Mário Nogueira aproveitou para lembrar a questão da contagem do tempo de serviço congelado, acusando o atual Governo de querer "roubar tempo aos professores", e para deixar uma garantia: "Não há nenhum António Costa neste país que meta a mão ao tempo dos professores".
Do Regimento de Bombeiros à Torre de Belém
No Regimento de Sapadores de Bombeiros de Lisboa a adesão à greve situou-se nos 90 por cento, apenas com os serviços mínimos assegurados.

Quanto à recolha noturna de resíduos, dos 120 circuitos de recolha de lixo normalmente efetuados pela Câmara Municipal de Lisboa, apenas 21 foram realizados, com 83 por cento dos trabalhadores em protesto. Também durante o dia se registou a paralisação dos serviços de higiene diurna.

Em Évora, Seixal, Almada, Palmela, Loures e Moita a adesão à greve pelos profissionais de recolha de resíduos foi de 100 por cento e, no Funchal, de 75 por cento.

De acordo com a Frente Comum, os serviços da Segurança Social e Justiça também foram afetados, com vários serviços de atendimento ao público no Instituto de Registos e Notariado, no Campus de Justiça ou na Loja do Cidadão das Laranjeiras encerrados.

Também na cultura se fizeram sentir os efeitos da greve. A Torre de Belém, o Mosteiro dos Jerónimos, e os museus nacionais dos Coches e Arqueologia, em Lisboa, estiveram encerrados durante todo o dia.

"É uma chamada de atenção dos trabalhadores face a esta escalada incontrolável de turistas, que, afinal, estão a dar receitas ao Estado, mas não há um retorno para os funcionários, que não têm condições de trabalho", declarou Catarina Simão, do Sindicato dos Trabalhadores em Funções Públicas e Sociais do Sul e Regiões Autónomas.

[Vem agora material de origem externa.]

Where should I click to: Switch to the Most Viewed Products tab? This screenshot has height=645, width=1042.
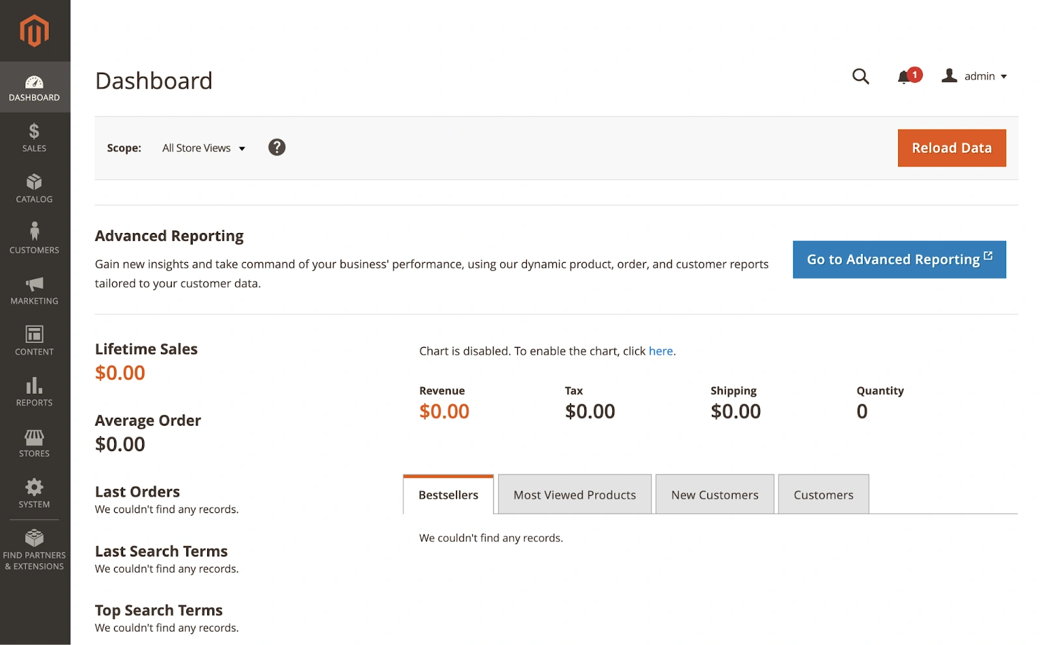(x=574, y=494)
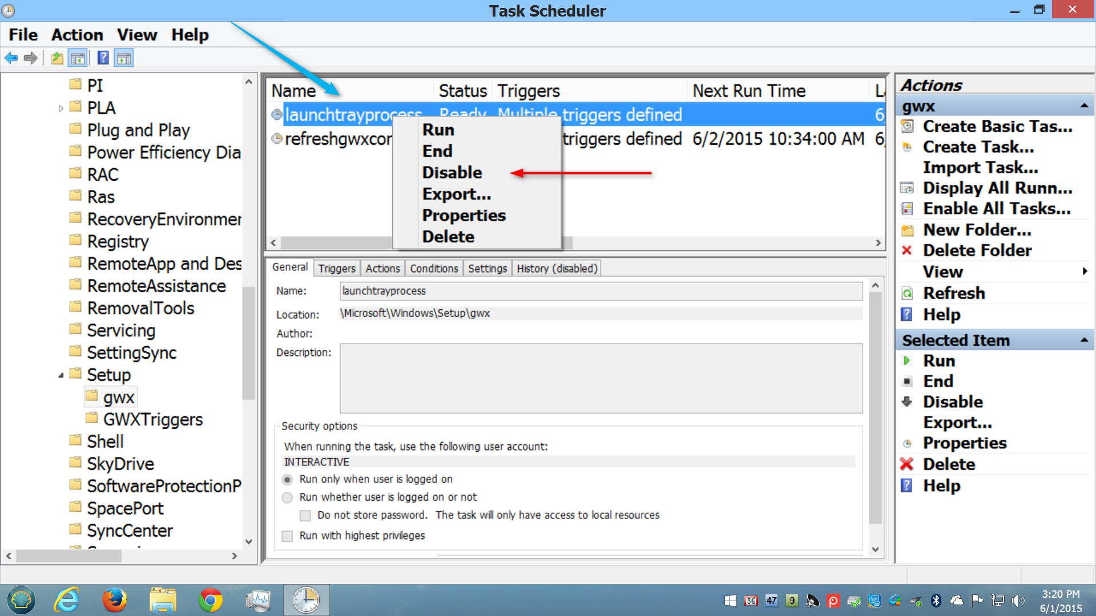Screen dimensions: 1096x616
Task: Click the back navigation arrow
Action: tap(11, 58)
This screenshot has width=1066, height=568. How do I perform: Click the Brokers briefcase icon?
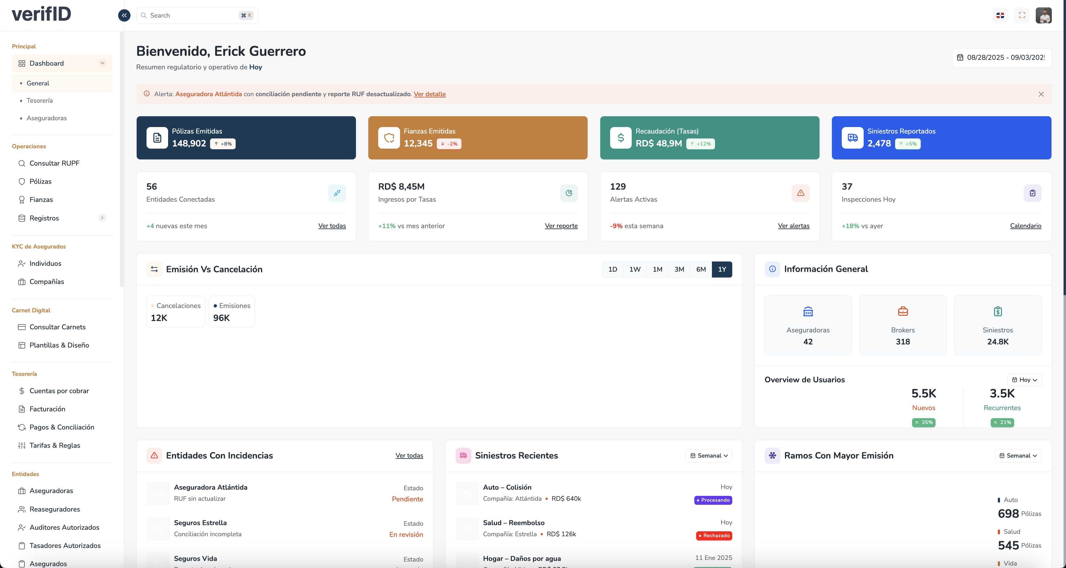pos(903,311)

De acordo com a sindicalista, a Torre de Belém tem apenas dois funcionários e recebe atualmente dois mil visitantes por dia, enquanto o Mosteiro dos Jerónimos tem uma afluência diária de oito mil pessoas, com seis trabalhadores no atendimento.

Já na área dos transportes, Coimbra foi das regiões mais afetadas, com apenas quatro autocarros a circular durante a manhã num total de 25. No Barreiro, de uma frota de mais de 20 autocarros funcionaram três.

As Câmaras Municipais da Sertã, Serpa e Lagos estiveram encerradas, em consequência da adesão a 100 por cento dos funcionários à greve da função pública, enquanto dezenas de municípios, apesar de não terem encerrado os edifícios sede da autarquia, tiveram a maioria dos serviços também encerrados, informou o Sindicato Nacional dos Trabalhadores da Administração Local (STAL).